Shane Carruth’s films, shot on the cheap and abandoning all pretense of narrative structure, give fresh meaning to the word “mindf*ck.” Primer, his first, is a tale of time travel, hubris, and hoodies famously shot for only $7,000 and famously so goddamn confusing that fans have since made diagrams of its multiple timelines.
Somehow, his follow-up Upstream Color managed to be even more idiosyncratic and bewildering, following a pair of lovers, a farm of magical pigs, a mysterious parasite, Walden, some rare orchids… you know, just watch it, because the longer this sentence becomes, the more insane I feel.
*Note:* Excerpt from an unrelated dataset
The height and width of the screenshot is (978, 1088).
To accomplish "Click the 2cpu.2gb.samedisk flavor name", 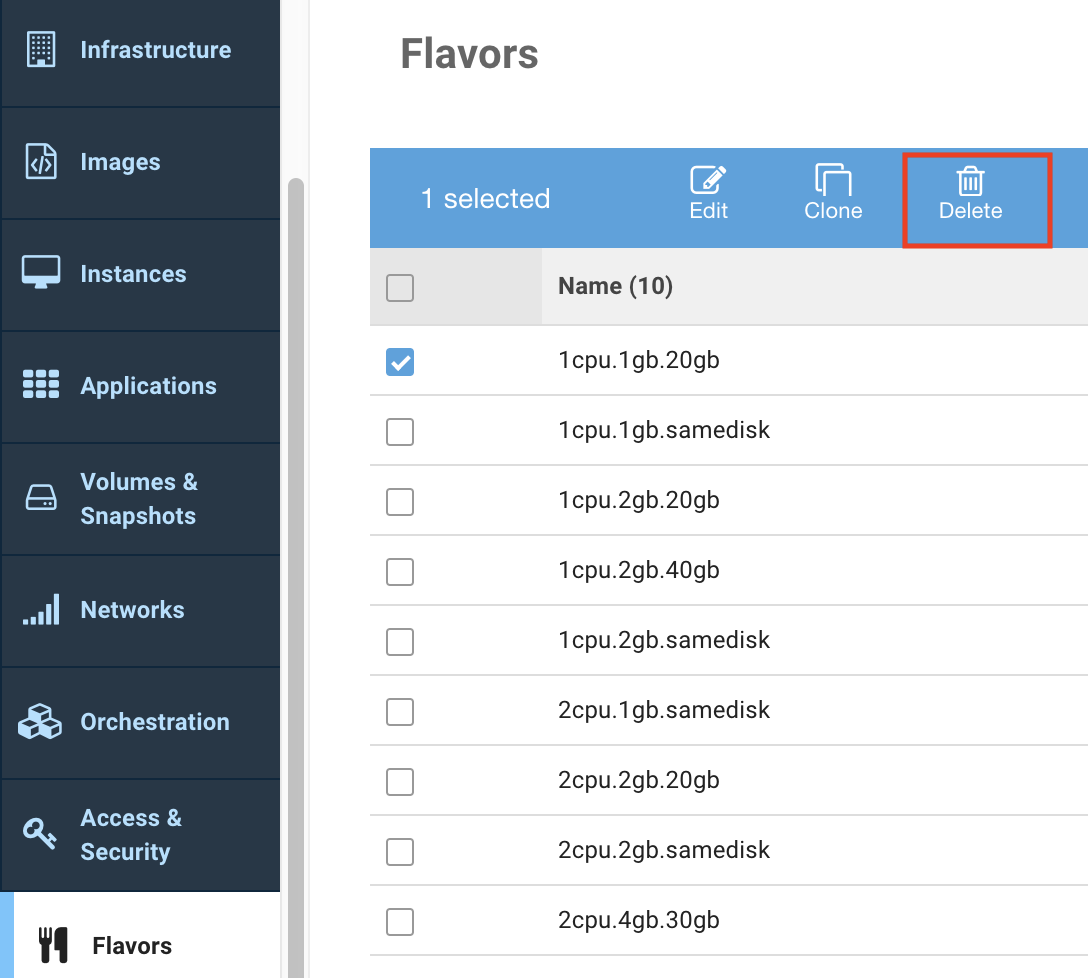I will [664, 850].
Both films starred Carruth himself and a series of relatively unknown actors, and were separated by almost nine years, probably because it took about nine years to explain his magical-pig premise to his actors.
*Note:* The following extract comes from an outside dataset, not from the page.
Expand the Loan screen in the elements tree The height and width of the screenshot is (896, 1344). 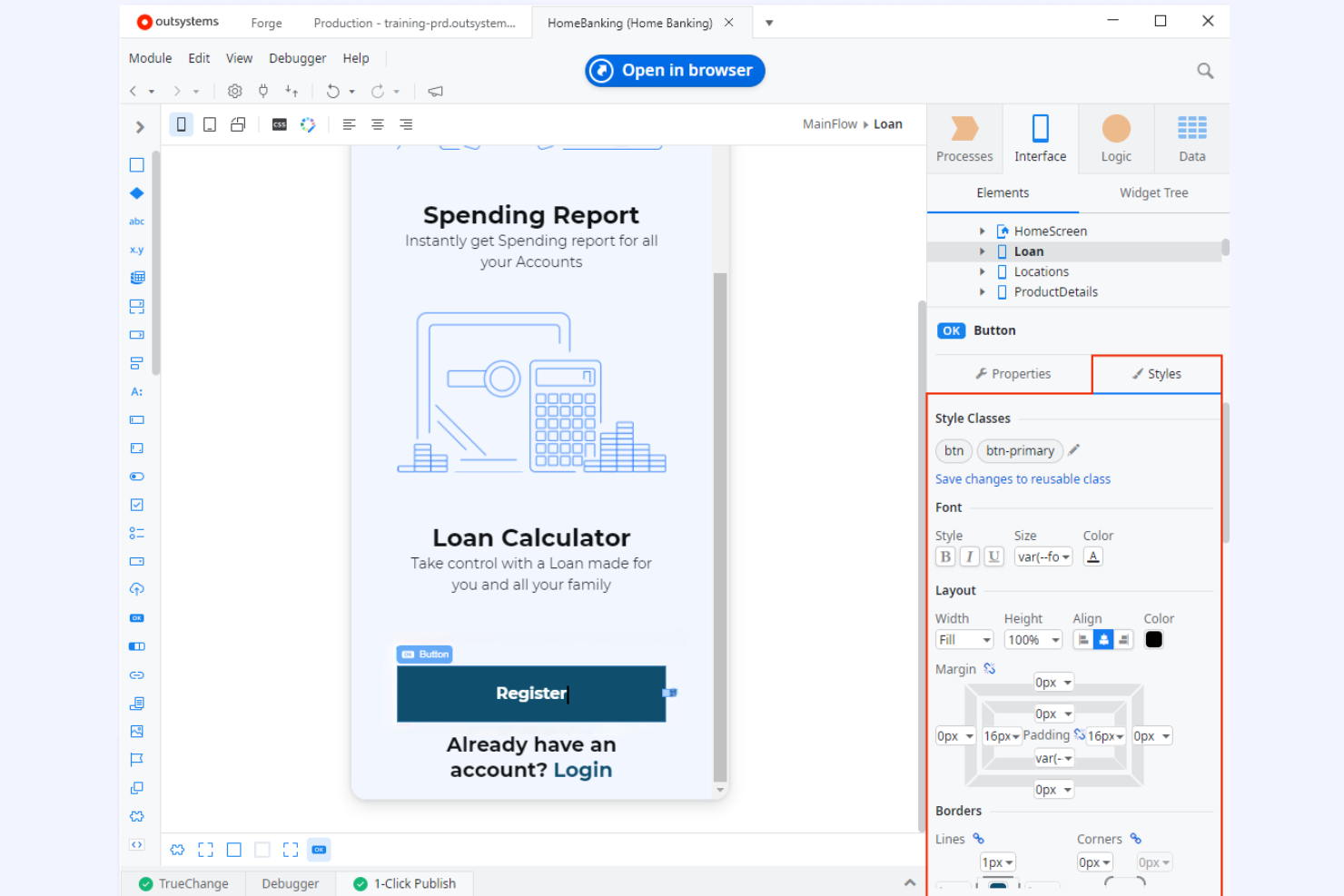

At this point, the strangest thing Carruth could possibly do is make a movie before 2020 with a budget of more than $50,000 and starring actors who we recognize by name. So that’s exactly what he’s doing. According to IndieWire, his next project, The Modern Ocean, is a big-budget studio film that’s recently picked up the following stars: Anne Hathaway, Keanu Reeves, Daniel Radcliffe, Chloë Grace Moretz, Tom Holland, Asa Butterfield, Abraham Attah (of Beasts of No Nation), and Jeff Goldblum. Carruth, you never cease to surprise us.
The Modern Ocean is the first project that Carruth won’t have total control over — he’s written, directed, edited, composed, produced, and starred in both of his feature films and several shorts. So it makes sense that The Modern Ocean’s plot is also a first for Carruth, in that it’s not completely incoherent when written out in the English language. IndieWire reports that the film will “detail the competition for valuable shipping routes, the search for the hidden cache of priceless material and the powerful need for vengeance that will converge in a spectacular battle on the rolling decks of behemoth cargo ships.” How concrete! “This epic tale,” adds IndieWire, “will go from the ancient trading houses of Algeria to the darkest depths of the ocean floor, and into a secretive world filled with mysterious technologies and bitter rivalries.”
Ah, there we go — “a secretive world filled with mysterious technologies.” Get ready to do some diagramming, y’all.